Officiellement ce déplacement du chef de l’État chinois avait pour but d’assister au sommet sur le désarmement nucléaire qui s’est achevé ce mardi à Washington. Officieusement il s’agissait de sceller la « réconciliation » entre les deux grandes puissances après les tensions récentes, notamment autour de la question de l’appréciation du yuan, comme le notait Éric Le Boucher dans Les Échos. Il s’agissait aussi pour les États-Unis d’amadouer la Chine pour obtenir son soutien, ou en tout cas sa neutralité bienveillante, sur le dossier nucléaire iranien dont les États-Unis et d’autres pays comme la France souhaitent accélérer le traitement.


La plupart des analyses sur la relation « Chine — États-Unis » se contentent en effet de souligner l’interdépendance commerciale et financière qui existe entre les deux pays. Pour simplifier, les États unis achètent des biens fabriqués par les Chinois que ces derniers leurs vendent à crédit en achetant les bons du Trésor américain. La crise financière n’a en rien modifié cette réalité.


Mais le débat pourrait bientôt se déplacer de la sphère purement économique vers la sphère de la « haute politique ». À cet égard, le point de vue intéressant de Wen Liao, présidente d’un cabinet de conseil en stratégie et géopolitique dans le Financial Times apportent de la hauteur au débat. Ce point de vue intitulé « Bismark’s Lessons for Beijing » fait un rapprochement audacieux et pertinent entre la situation de la Chine d’aujourd’hui et celle de l’Empire Allemand à la suite de l’unification allemande de 1871, orchestrée de main de maître par le Chancelier Otto von Bismarck.


L’émergence de la Chine comme grande puissance au XXIe siècle rappelle en effet étrangement celle de l’Allemagne bismarckienne de la fin du XIXe siècle. Même système autoritaire à l’intérieur légitimé par un boom économique sans précédent. Même volonté de conciliation à l’extérieur — avec les concepts d’équilibre des puissances et de politique de bon voisinage — et même obsession pour l’achèvement de l’unité territoriale et spirituelle de la nation. Le credo de l’émergence pacifique de la Chine proclamé par les leaders chinois fait indubitablement penser à la politique « défensive » de la Prusse à l’époque de Bismarck.


Si l’histoire se répète cette phase d’émergence pacifique pourrait prendre fin tout comme la Prusse bismarckienne s’est mue en Empire allemand expansionniste et guerrier. Les théoriciens des relations internationales Américains de feu Samuel Huntington à John Mearscheimer (1) ne s’y trompent pas. Selon ce dernier, l’émergence de la Chine risque d’être tout sauf pacifique. Il souligne en effet que l’Empire du Milieu va naturellement aspirer à un rôle d’hégémonie régionale en Asie - rôle qu’il a au demeurant exercé pendant près de deux mille ans - et développer une sorte de pendant de la doctrine Monroe américaine. Mais les États-Unis ne pourront pas rester les bras croisés face à cette volonté d’hégémonie chinoise en Asie. Leur doctrine stratégique actuelle qui date de la période de Georges W. Bush proclame en effet qu’ils ne sauraient tolérer de « peer competitor » où que ce soit dans le monde.

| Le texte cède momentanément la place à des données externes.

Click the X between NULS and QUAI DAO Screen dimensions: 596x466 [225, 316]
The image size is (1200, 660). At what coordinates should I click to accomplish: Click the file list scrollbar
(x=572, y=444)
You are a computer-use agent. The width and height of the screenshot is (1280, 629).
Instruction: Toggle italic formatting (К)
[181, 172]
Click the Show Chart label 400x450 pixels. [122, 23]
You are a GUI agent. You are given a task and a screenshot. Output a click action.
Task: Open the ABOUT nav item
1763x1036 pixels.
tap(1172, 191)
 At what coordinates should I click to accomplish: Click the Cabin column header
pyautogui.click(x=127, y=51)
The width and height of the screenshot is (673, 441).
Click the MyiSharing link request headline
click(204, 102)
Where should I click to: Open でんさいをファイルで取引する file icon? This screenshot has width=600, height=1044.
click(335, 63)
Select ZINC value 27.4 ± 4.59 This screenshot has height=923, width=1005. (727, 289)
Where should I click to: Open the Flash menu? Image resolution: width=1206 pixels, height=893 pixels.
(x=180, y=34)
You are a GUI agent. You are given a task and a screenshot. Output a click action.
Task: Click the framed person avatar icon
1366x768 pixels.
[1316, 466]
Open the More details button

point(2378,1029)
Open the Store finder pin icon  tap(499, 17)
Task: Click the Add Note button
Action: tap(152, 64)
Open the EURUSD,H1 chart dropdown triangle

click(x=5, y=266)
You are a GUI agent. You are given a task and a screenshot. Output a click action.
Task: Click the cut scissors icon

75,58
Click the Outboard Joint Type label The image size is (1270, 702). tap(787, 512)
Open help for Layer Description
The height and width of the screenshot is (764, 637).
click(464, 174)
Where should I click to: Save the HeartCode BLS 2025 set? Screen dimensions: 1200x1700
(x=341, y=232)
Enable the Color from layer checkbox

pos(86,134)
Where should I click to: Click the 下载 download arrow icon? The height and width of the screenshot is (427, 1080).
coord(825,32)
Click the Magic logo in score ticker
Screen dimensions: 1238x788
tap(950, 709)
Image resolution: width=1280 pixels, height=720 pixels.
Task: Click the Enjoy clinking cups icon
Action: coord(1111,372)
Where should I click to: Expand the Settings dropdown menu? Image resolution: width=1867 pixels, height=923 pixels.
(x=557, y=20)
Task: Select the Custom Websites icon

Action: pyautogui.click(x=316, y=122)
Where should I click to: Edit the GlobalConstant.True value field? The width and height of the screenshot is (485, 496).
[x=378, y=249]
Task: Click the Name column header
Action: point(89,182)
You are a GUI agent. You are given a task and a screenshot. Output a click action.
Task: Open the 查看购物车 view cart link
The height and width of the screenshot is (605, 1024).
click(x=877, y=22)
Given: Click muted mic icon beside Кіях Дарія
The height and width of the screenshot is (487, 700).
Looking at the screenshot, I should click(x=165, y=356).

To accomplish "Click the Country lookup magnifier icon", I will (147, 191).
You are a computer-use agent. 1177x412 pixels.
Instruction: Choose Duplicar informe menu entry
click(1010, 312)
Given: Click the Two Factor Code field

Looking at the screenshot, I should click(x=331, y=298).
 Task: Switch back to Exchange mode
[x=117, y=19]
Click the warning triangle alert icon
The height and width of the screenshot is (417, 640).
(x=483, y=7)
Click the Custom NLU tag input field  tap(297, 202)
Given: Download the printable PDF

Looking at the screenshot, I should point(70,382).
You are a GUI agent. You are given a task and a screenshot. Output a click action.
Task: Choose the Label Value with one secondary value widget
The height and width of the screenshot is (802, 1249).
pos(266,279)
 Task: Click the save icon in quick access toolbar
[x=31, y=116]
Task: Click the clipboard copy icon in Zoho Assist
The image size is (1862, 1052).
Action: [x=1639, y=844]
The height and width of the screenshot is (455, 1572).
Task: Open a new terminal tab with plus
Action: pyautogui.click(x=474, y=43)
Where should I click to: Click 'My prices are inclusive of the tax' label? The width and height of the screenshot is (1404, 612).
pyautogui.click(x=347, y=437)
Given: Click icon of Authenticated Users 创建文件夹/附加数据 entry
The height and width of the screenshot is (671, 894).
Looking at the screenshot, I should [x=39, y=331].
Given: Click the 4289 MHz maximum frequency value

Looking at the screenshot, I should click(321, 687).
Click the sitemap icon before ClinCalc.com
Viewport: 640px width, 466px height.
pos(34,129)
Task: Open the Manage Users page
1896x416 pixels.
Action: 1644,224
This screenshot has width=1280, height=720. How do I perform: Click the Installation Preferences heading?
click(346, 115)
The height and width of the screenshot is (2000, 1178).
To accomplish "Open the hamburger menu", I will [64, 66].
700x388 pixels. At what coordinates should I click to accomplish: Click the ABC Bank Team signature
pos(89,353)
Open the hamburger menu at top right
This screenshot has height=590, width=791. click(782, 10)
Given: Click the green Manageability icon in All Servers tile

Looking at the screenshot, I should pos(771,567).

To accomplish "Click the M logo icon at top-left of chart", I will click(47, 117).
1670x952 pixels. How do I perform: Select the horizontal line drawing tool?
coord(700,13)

Et même si la Chine et les États-Unis se réconcilient à court terme, il est clair que leurs intérêts divergent à plus long terme. Quand la Chine pourra se passer économiquement du consommateur américain, elle pourra alors réaffirmer sa souveraineté dans d’autres domaines. Saura-t-elle convaincre d’autres États de la région de la suivre et de tisser des alliances autour d’elle ? Tel est le grand enjeu de la diplomatie chinoise au XXIe siècle : exercer une attraction suffisamment forte sur ses voisins et accroître son soft power qui repose plus sur la persuasion que sur la contrainte. À défaut le réveil pourrait être douloureux pour le monde.